Gaye Adegbalola, Blues Music Award (BMA) winner and founding member of Saffire -The UppityBlues Women (1984-2009), is a multi-instrumentalist and composer. Having penned many blues chestnuts, her songs are known for biting social commentary often cloaked in humor.
Saffire recorded exclusively for Alligator Records. Gaye has 6 CDs on her own label, Hot Toddy Music (Todd being her maiden name) — Three of those in partnership with the VizzTone Label Group. Her CD about LGBTQ issues, Gaye Without Shame, was nominated for a BMA and her children’s CD, Blues in All Flavors, won the Parents’ Choice Gold Award. Her 2019 release, The Griot, chronicles topical blues for topical times.
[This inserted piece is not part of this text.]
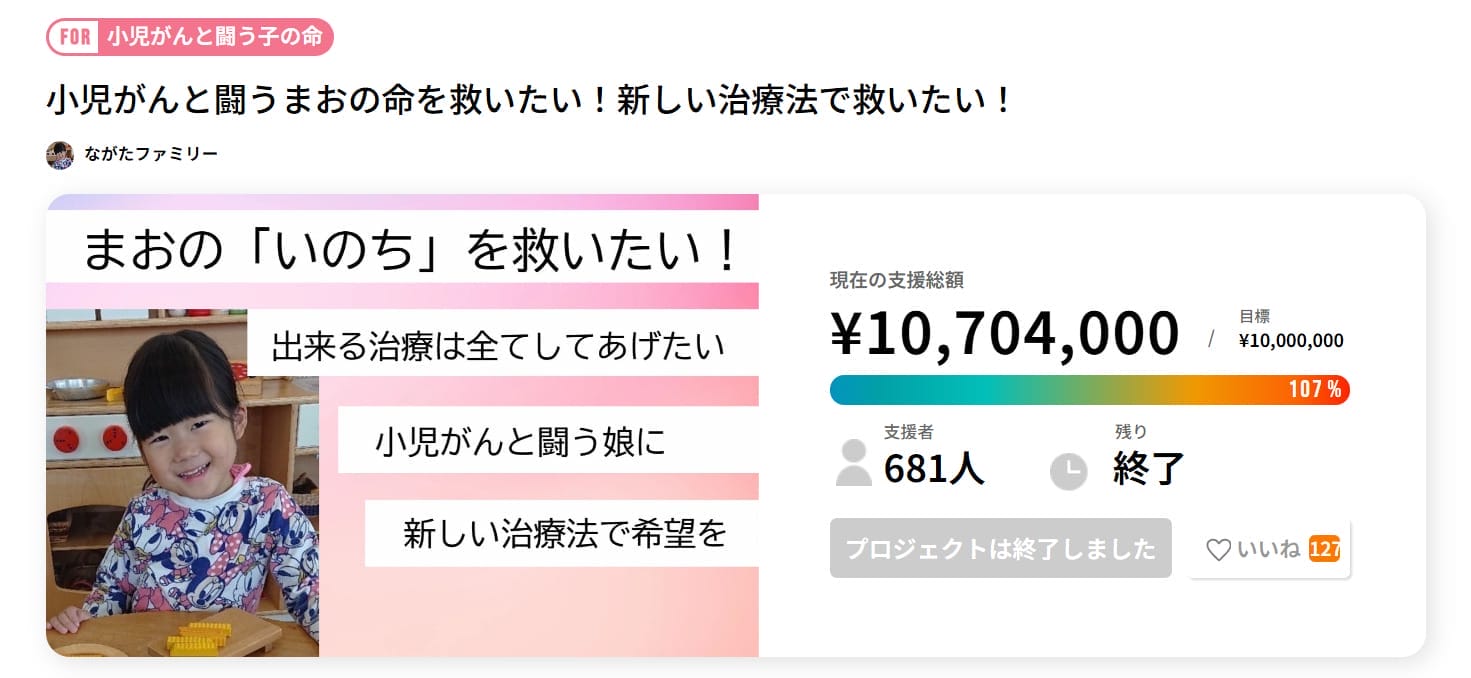Click the orange 127 like count badge

tap(1324, 549)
Gaye has received the Kristen Lems “Social Change Through Music” Award at the National Women’s Music Festival in 2018 and, in 2019 the “Koko Taylor Queen of the Blues Award” for preserving traditional blues from the Jus’ Blues Foundation. Along with her music recognitions she is a former Virginia State Teacher of the Year (8th grade science) and has been honored as an OUTstanding Virginian by Equality Virginia. The Library of Virginia has recognized her as one of the 2018 Virginia Women in History Honorees (along with Barbara Kingsolver, Rita Dove and others).
Mother of son Juno Lumumba Kahlil, Gaye is a long-time activist who continues to provide a voice for those who have been marginalized by society. By definition of her life’s work, she is indeed a griot.
Today sees the release of Gaye’s “Tribute to John Lewis: Ain’t No Grave Can Hold His Body Down,” the second single in her Freedom Song Trilogy. Civil rights hero and “conscience of Congress” John Lewis often stood alone yet fearless as he was making “good trouble.”
Gaye’s tribute is a song of resurrection as he lives from the grave in the hearts of two U.S. Senators from Georgia elected in 2020, both cloaked in his wisdom and in his non-violent philosophy. The song has the feeling of a long-ago church meeting in the woods, of heaven’s promise of relief from the pain. It echoes a past that has been handed down through the ages with the promise of liberation, of freedom – the pulsating rhythm conjuring up a heartbeat, and its minor key giving it a “from the grave” mournful feeling.
To heighten the mourn, she knew she wanted a droning cello and called Chris Sexton. He responded with a full string quartet. Let the angels sing!